→ Consigne:
Dressez la liste, sans doublon, de tous les journaux cités par leur titre dans le texte fourni ci-dessous.

→ Texte fourni:
Ce matin en Une de vos journaux ce sont des photos d’hommes en armes, de militaires cagoulés, comme pour nous dire que si nous refusons de nous dire en guerre, la guerre est bien arrivée jusqu’à nous.
Le Monde : L’Europe face au défi du terrorisme.
Le Figaro : Terrorisme : l’Europe peut-elle se défendre ?
Le Parisien : Lutte anti-terroriste : ce qu’il faut changer maintenant.

L’émotion du peuple belge

Elle est en Une du Soir de Bruxelles : L’émotion d’un pays, avec là-bas comme ici, ces passants qui viennent écrire leur tristesse sur les pavés et les monuments. En Une de La Croix, c’est ce jeune garçon portant comme un foulard de deuil les trois couleurs de la Belgique. Et ce titre : Résister. Mais comme nos voisins garderont toujours la fantaisie qui leur est propre, Le Monde nous raconte ces plaisanteries qui sont immédiatement venues exprimer le refus de l’horreur. Faites des frites pas la guerre, tracé sur un mur. Et cette femme qui répond à un cameraman britannique décontenancé en racontant qu’elle devait partir en Turquie la semaine prochaine avec son mari : "Là-bas aussi, il y a des attentats. Alors, aujourd’hui, j’ai pensé : Si c’est comme ça, je préfère encore me faire péter chez moi. On va à Knokke-le-Zoute". Il y a un petit silence. Le journaliste arrête la caméra : "Vous êtes sérieuse ? Désolé, je ne peux pas diffuser ça".

→ Extraits de données:
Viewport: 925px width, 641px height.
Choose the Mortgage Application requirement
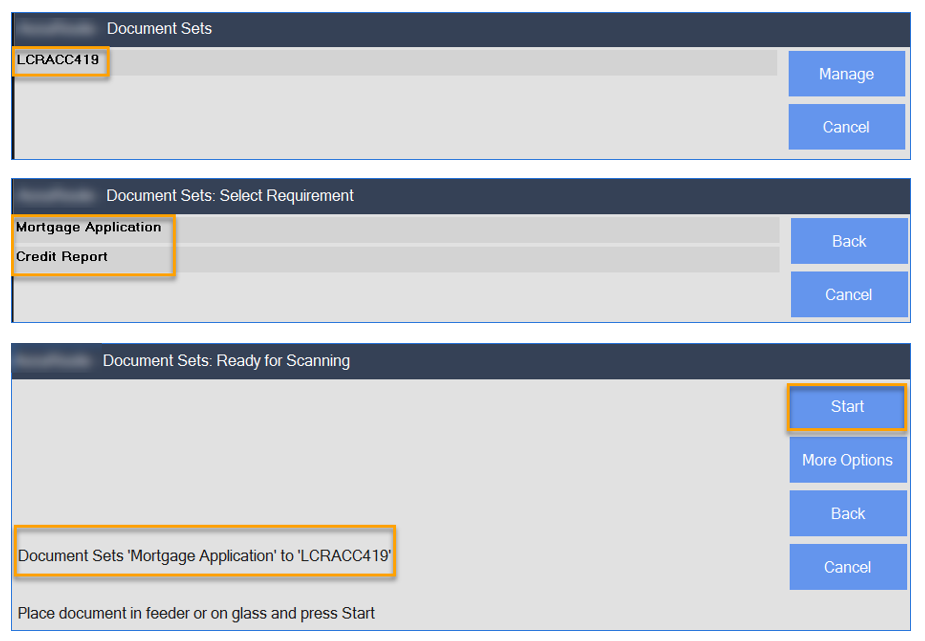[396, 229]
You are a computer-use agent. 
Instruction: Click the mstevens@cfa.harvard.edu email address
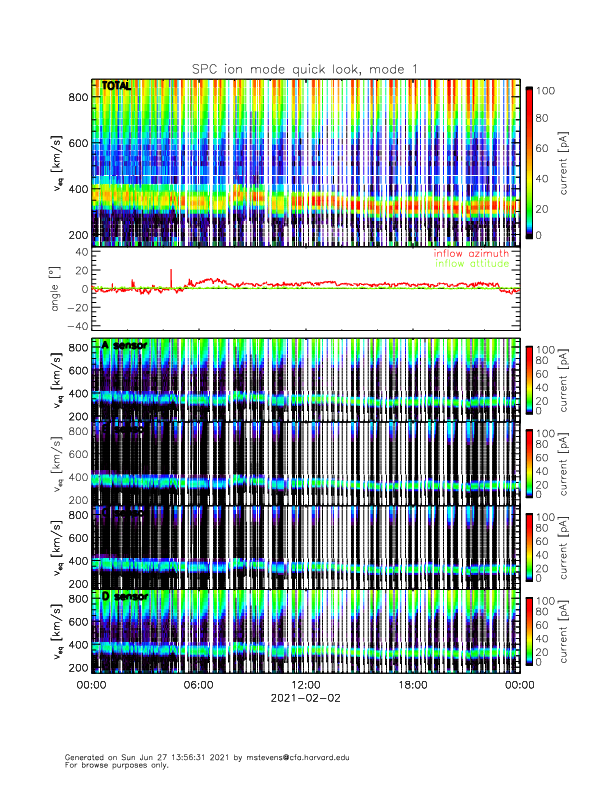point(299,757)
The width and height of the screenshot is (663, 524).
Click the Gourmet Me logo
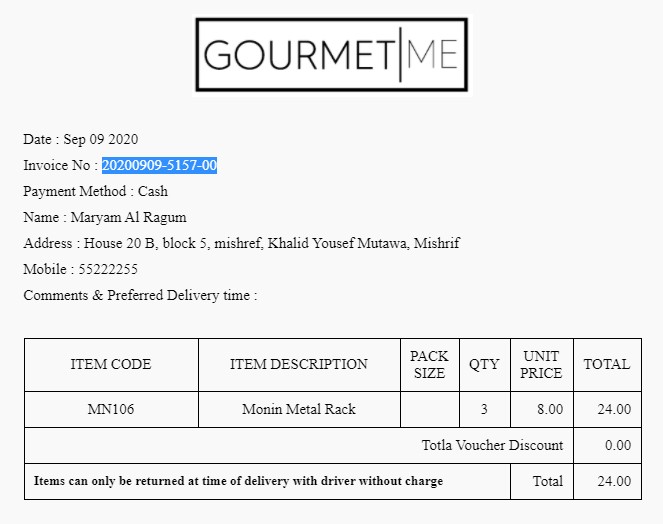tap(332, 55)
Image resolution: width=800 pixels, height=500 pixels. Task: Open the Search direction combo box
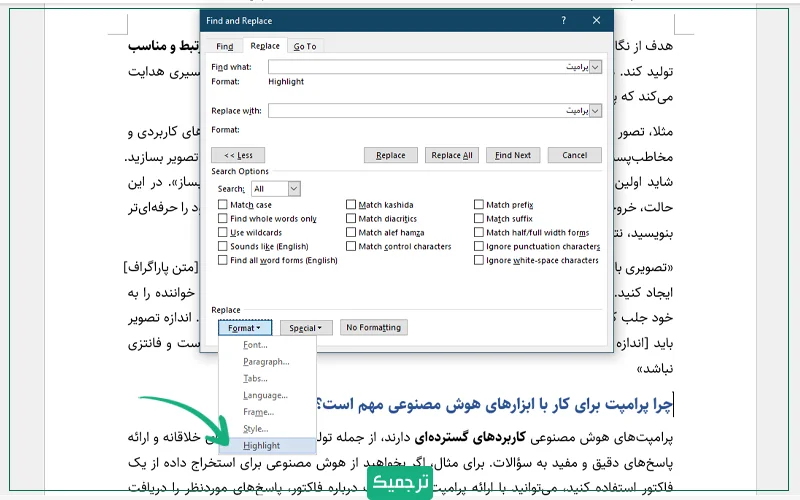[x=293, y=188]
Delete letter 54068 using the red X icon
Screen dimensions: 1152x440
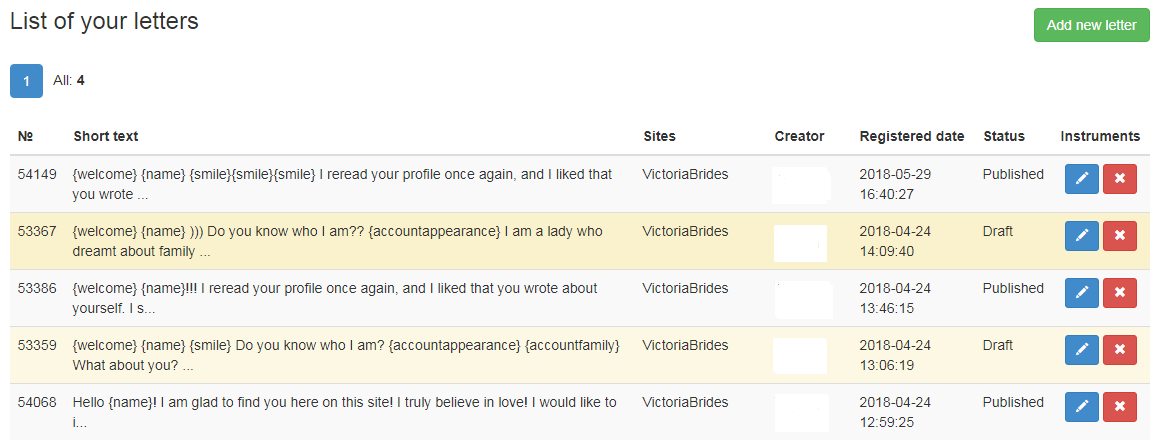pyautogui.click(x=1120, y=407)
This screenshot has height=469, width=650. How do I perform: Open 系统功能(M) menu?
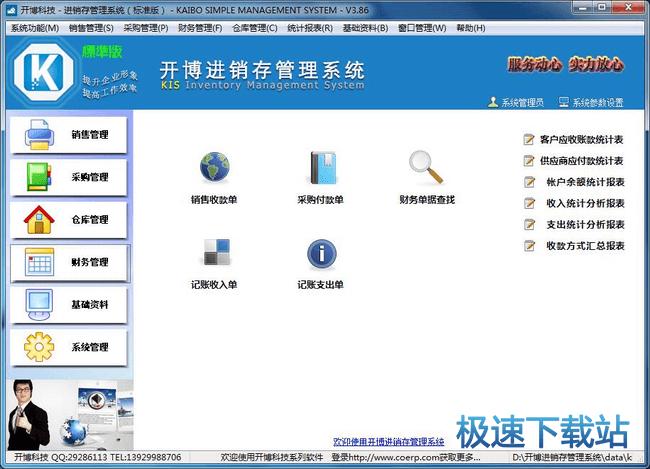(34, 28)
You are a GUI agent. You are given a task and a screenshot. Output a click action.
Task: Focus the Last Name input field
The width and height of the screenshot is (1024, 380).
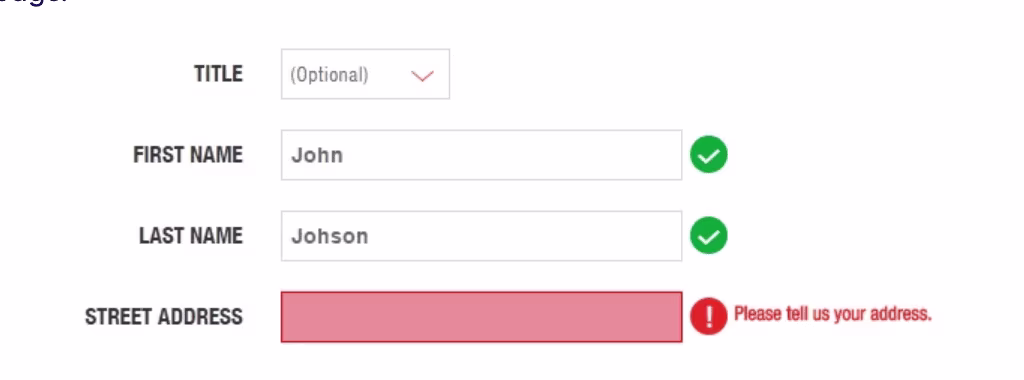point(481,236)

---

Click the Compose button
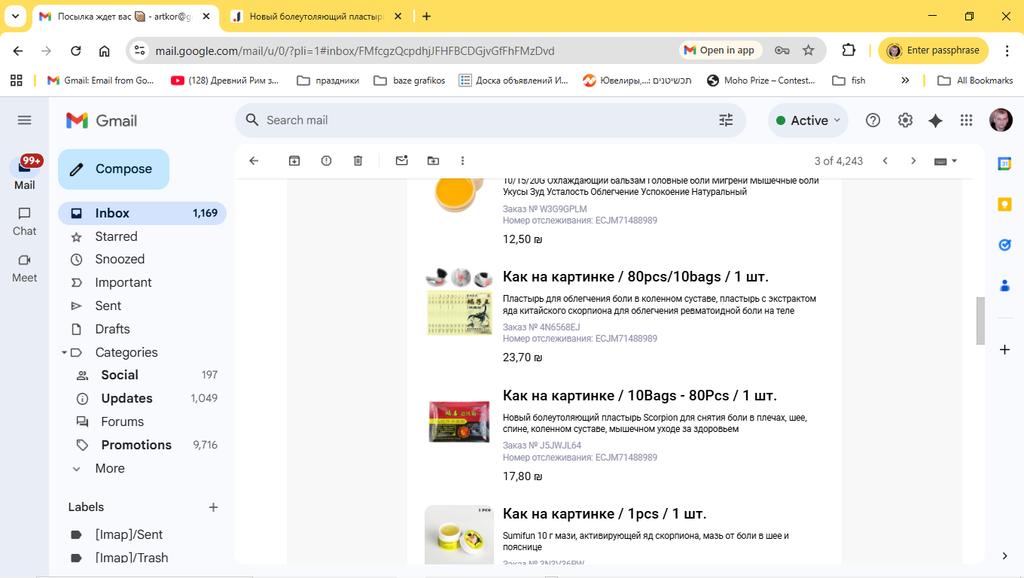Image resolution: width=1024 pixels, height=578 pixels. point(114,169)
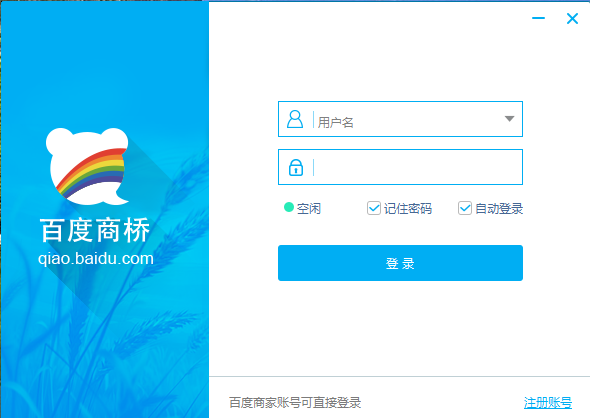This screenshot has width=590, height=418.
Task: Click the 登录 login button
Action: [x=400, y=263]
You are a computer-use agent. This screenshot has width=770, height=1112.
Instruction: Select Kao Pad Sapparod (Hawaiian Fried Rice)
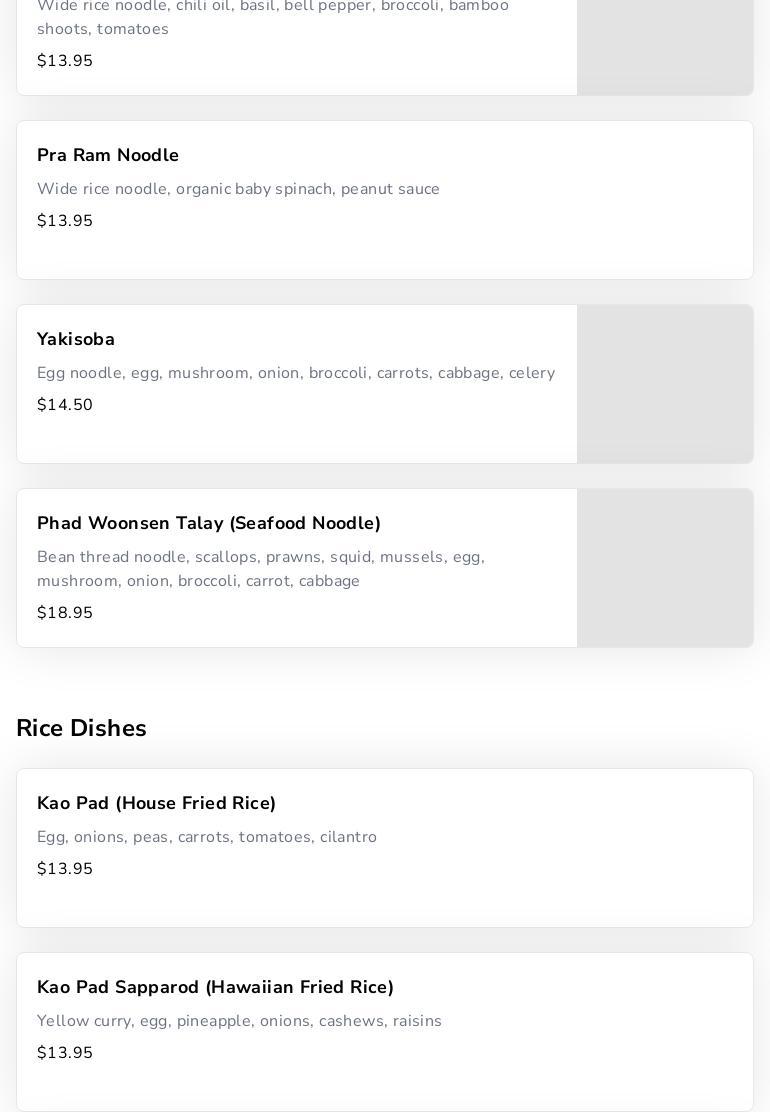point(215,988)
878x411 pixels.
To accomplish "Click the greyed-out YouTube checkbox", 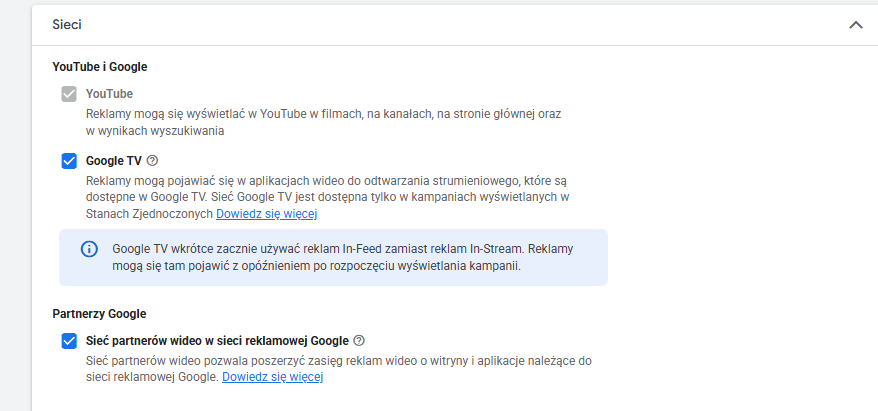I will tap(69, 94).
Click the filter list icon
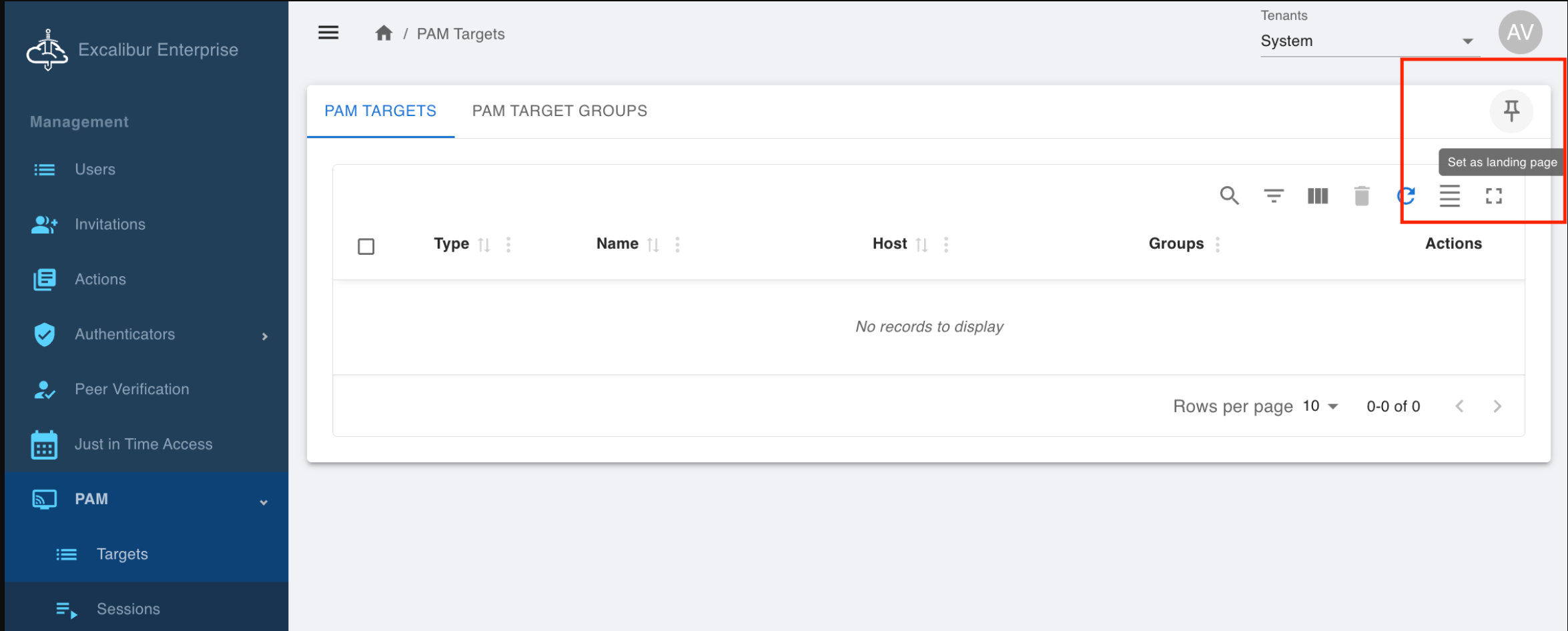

→ Réponse rédigée:
- Le Monde
- Le Figaro
- Le Parisien
- Le Soir de Bruxelles
- La Croix